## Passage provided

Thursday, April 17, 2008

Nice day, lousy tax

It’s a sunny beautiful day today and so Momma Gator is outside working in her garden areas in the back of the house. She has the front completed. Later on, if time permits today or one day next week, she’ll tackle the rose garden along our driveway. Of course pup gator is out there with her having a great time. The pup has a small soccer ball toy that is the treasure of her outdoor life. MG occasionally gives it a kick and the dog just loves that. She has figured out how to carry that ball in her mouth and parades all over the yard with it.

As usual on Tuesdays and Thursdays my day began at my senior fitness class at a physical therapy center. I got introduced to that place early last year when I needed physical therapy and to learn how to walk with a couple of diseases. The therapist was outstanding and in only two sessions I had stopped using a cane to walk short distances. I still need it for long treks and the therapist told me that didn’t surprise him.

After my Medicare ran out, he invited me to join his senior fitness group which I did. It is a great bunch of people who are more or less on their own in exercising. The therapist has set up a routine and there is at least one therapist on duty all the time we’re there, but basically we go from element to element on the honor system. I know of no member of the group that doesn’t follow his or her personal routine set up by the therapist.

This is called a topic change. The Republicans are literally up in arms over the Democrat taxes passed at night without any debate or public input to raise the cost of beer, wine, and soda. I suspect it will become a rallying cry for the November elections after the full impact of the new taxes sink in to the populace. Living in a very expensive state will just get much more expensive when the new taxes take effect 90 days after the close of the legislative session.

This insidious tax will hit the Democrat base very hard as teenagers, young and old adults, the poorer members of our society, and everyone already faced with the highest taxes in the nation begin to realize what the Democrats have done to them. And this is one the Democrats won’t be able to duck. The vote was 18-17 in the Democratic controlled state senate with all Dems voting in favor and all non-Dems voting against.

## Task instructions
A: In one to three sentences, explain how the writer of the blog post came to join the senior fitness group.
B: According to the blog post, what was the vote in the state senate on the new taxes?
C: Resume the blog post about the garden, the fitness class and the new taxes, picking up after its final sentence.
The lines that come after this blog post have no connection to it.

## Source material
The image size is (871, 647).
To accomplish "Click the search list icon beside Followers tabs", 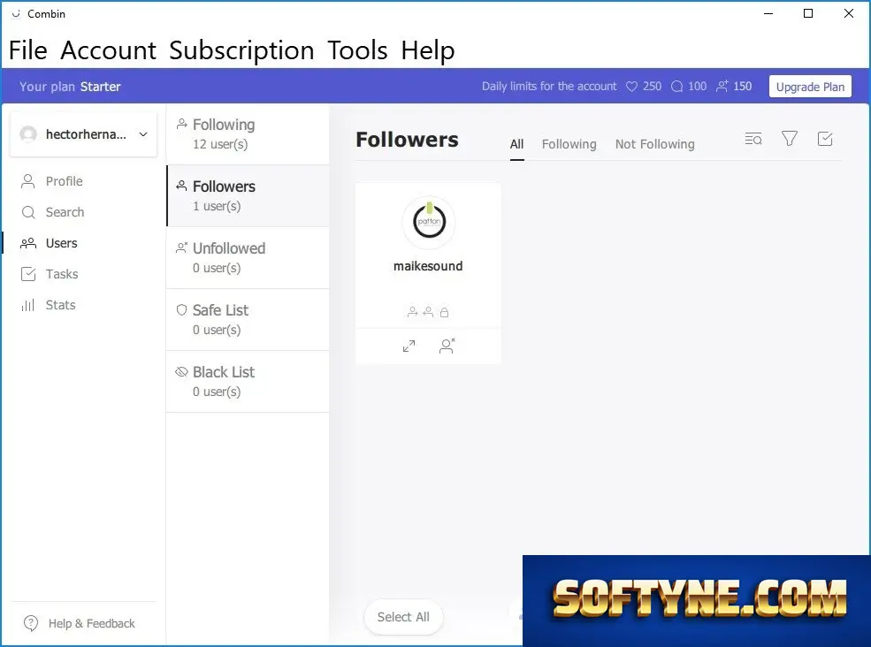I will click(753, 139).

## Responses
A: The writer first went to the physical therapy center early the previous year for physical therapy and to learn to walk with a couple of diseases. After the writer's Medicare ran out, the therapist invited the writer to join his senior fitness group.

B: The vote was 18-17, with all Democrats voting in favor and all non-Democrats voting against.

C:
It is designed to help fund the state’s failing miserably Dirigo universal health plan. It is a failing example of a poor governor’s plan to give single payer, universal health insurance to everyone. When the plan was proposed, it promised that 33-thousand uninsured Mainers would be part of the plan in the first year and by the third year that number would in about 167-thousand. Now in its third year there are 14-thousand members of the plan, although the leading Democrat proudly claims there’s 18-thousand. 10-thousand already had their own insurance before joining Dirigo, so that leaves fewer than 5-thousand of the promised 167-thousand enrolled in Dirigo.

It is costing Maine taxpayers into the millions of dollars, at least 167-million but the secrecy of the plan keeps the real numbers from being known. And it is growing.

The Republicans are talking about starting a “People’s Veto” to get the tax repealed or stopped. Some Republicans feel that instead of the People’s Veto, the energy should be put into the upcoming primaries and the November elections. I think anything the Republicans do to keep the Dirigo failure before the voters will be a worthwhile effort.

And this is the signature plan on which our governor is counting on for his legacy. If his signature insurance plan is a failure, then I guess the governor will end up being a, well, you fill in the blank.